The use of prize awards to solve unique technological challenges dates back to the early 1700s with the British government's Longitudinal Prize, which sought methods to determine longitude at sea. 22 The advantage of a prize award is that the contestants use their own labor and funding to try and solve a technological challenge. Only when the objective has been met does the prize sponsor have to provide funding. 24 Prize awards also encourage risk taking and, as a form of crowd sourcing, bring to bear many creative minds on a given problem. 24 DARPA has successfully used prize awards in areas such as robotics, autonomous vehicles, and social networking. Prize awards are not new to the CDBP, but they are underutilized. The processing cost of a standard DOD award approval can exceed the value of the award itself, which likely serves as a disincentive to using this approach. The CBDP should assess the barriers to using prize awards and establish a legally sufficient process for executing them.
Conclusion
In a world in which the national security environment is constantly evolving, the third offset strategy is the DOD's hedge against a changing threat and will ensure the DOD's ability to project power anywhere in the world. Although it is only in its early phases, the third offset strategy is on a trajectory to transform the way in which the DOD fosters innovation and acquires technology. Indeed, artificial intelligence, human/computer combat teaming, and cybersecurity are all important threat areas. Because the warfighter is a human being, the health and performance of the force must be part of the DOD's long-range research and development planning. Advances in medicine, synthetic biology, and bioengineering are fundamentally altering society's ability to manipulate the human genome, degrade human performance, and alter the virulence of microorganisms. Biological and chemical entities will be explored for their capability to alter human decision making and physical performance. While the DOD will exercise adherence to high ethical standards in this arena, our adversaries will continue to pursue the use of emerging technology to create their own asymmetric advantages.
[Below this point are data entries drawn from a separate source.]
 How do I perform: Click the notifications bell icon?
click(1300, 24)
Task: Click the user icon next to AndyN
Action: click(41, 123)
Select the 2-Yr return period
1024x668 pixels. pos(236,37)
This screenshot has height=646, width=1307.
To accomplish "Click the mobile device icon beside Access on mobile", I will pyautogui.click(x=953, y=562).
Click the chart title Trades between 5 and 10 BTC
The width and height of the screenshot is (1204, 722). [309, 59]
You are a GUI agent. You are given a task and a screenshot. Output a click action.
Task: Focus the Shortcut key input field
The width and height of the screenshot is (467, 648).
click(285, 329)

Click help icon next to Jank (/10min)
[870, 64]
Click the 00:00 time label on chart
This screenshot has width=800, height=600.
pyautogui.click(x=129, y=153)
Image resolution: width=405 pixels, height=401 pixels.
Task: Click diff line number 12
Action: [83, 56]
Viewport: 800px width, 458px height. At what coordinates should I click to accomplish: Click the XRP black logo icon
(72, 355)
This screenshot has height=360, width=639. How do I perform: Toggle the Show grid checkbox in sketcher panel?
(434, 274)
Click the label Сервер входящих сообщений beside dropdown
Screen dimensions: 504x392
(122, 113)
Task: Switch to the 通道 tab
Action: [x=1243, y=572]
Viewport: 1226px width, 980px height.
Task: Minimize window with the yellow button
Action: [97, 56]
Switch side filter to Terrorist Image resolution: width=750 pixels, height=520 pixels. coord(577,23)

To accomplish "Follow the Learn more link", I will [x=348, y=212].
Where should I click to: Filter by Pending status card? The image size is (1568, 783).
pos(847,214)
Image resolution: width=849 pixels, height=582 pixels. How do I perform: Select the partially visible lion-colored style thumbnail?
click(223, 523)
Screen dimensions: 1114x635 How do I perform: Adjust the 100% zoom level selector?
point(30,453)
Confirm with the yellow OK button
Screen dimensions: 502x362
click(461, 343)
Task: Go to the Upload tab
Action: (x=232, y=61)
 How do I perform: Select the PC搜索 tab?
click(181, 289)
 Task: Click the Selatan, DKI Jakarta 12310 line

Consequently, now is the time to reexamine our ability to prevent, detect, and react to chemical and biological threats and build warfighter resilience. The CBDP is positioned to provide the capabilities needed to protect the warfighter at home and abroad from the threat of chemical and biological agents. However, fundamental enterprise-wide changes are needed in the CBDP in order to contribute meaningfully. The CBDP needs to revise its current strategy, synchronize its long-range planning, engage more broadly and deeply with industry, and transform how it acquires technology. The proposed changes in the CBDP will help to modernize the force with revolutionary capabilities and make a contribution to the third offset strategy that will address the chemical and biological threat of tomorrow.